DVMR Productization¶
The $2.5M Phase III (80NSSC26C0011, Feb 2026–May 2027) is explicitly for "enhancing and productizing" the rad-hard DVMR coprocessor. Combined with CCRPP, Mentium is in the active commercialization phase.
Other Applications¶
- Space: Onboard AI for sensor data analysis, autonomous control, system diagnosis — applicable to satellites, lunar systems, Mars missions
- Broader edge AI market: Defense, autonomous vehicles, IoT, robotics, security systems
- No DoD contracts yet — still surprising given the obvious defense applications, but CCRPP and Odyssey selection suggest commercial traction is building through NASA first
Assessment¶
| Dimension | Rating |
|---|---|
| Technology readiness | Advanced — TRL 6 on commercial version; rad-hard variant validated at BASE (200kRad TID); Luna1 selected for orbital mission |
| Funding trajectory | Strong — $9.67M NASA, $1.05M private, Phase III productization + CCRPP in 2026 |
| Team | Deep technical (memristor pioneers from UCSB) |
| Downstream impact | Active — Odyssey orbital deployment in 2026, CCRPP commercialization, full product lineup |
| Confidence | Confirmed — orbital mission selection + CCRPP award = active commercialization |
Time dimension: Founded 2016/17 → Phase I 2017 → Phase II 2018 → rad-hard pivot 2020 → Phase II Sequential $4.57M 2022 → FO flight test 2023 → BASE radiation testing June 2025 → Phase III productization $2.5M Feb 2026 → CCRPP award Feb 2026 → Odyssey orbital mission selection March 2026. Nine-year arc from founding to orbital deployment and active commercialization.
Key insight: Mentium has crossed the threshold from "promising SBIR company" to "active space product company." The Odyssey orbital mission is the inflection point — it's not a test, it's a NASA-procured deployment. Combined with the CCRPP award (NASA's strongest commercialization signal) and a four-model product lineup with full SDK, Mentium is no longer pre-commercial. The FO suborbital flight test was the qualification step; Odyssey is the operational step. Still no DoD contracts, but the space beachhead strategy appears to be working.
Timeline (updated)¶
| Year | Event |
|---|---|
| 2016–17 | Company founded (UCSB spinout) |
| 2017 | Phase I ($117K) — neuromorphic chip for UAS |
| 2018 | Phase II ($1.13M) — advanced to TRL 6 |
| 2020 | Rad-hard Phase I ($181K) — new track |
| 2022 | Phase II Sequential ($4.57M) — lunar/rad environments |
| 2023 | FO Phase III ($1.17M) — suborbital flight test begins |
| 2025 Jun | BASE radiation testing completed — JPL consultation, GEO/Lunar validated |
| 2026 Feb | Phase III productization ($2.5M) + CCRPP award |
| 2026 Mar | Luna1 selected for Odyssey orbital mission (6U CubeSat, launching 2026) |
| 2026 Apr | FO project completion (80NSSC23CA207) |
| 2027 May | DVMR productization Phase III completion |
Open Questions¶
- Has the FO suborbital flight actually occurred? (Project ends Apr 2026 — should be imminent or completed)

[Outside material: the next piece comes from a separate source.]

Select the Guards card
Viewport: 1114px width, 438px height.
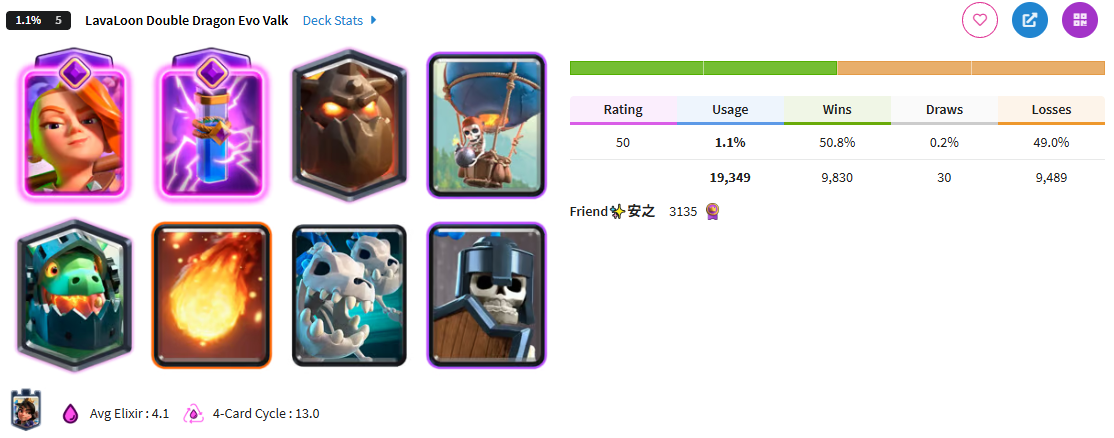point(487,295)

- What's the Odyssey mission profile — LEO, GEO, or beyond? What analytics will Luna1 perform?
- What's the DoD strategy — is Mentium pursuing SpaceWERX, DARPA, or AFRL contracts?
- What's the commercial pricing model — chip sales, IP licensing, or integration services?
- Has the $1.05M private funding been supplemented by new venture rounds?
Sources: TechPort 155249, 93616, 95729; USASpending; Mentium website; SBIR.gov; Crunchbase; Synopsys; NASA SBIR Newsletter
Session 89 update (2026-04-07): No changes since Session 60. TechPort [155249] still Active (period ends Apr 2026 — this month). TRL still shows 4 (target 6) — may not have been updated yet. USASpending unchanged ($2.5M Phase III + $1.17M FO Phase III as latest awards). No new contracts or public announcements found beyond Odyssey orbital mission (Feb/Mar 2026) and CCRPP (Feb 2026) already captured. FO project completing imminently — next refresh should confirm closeout and final TRL.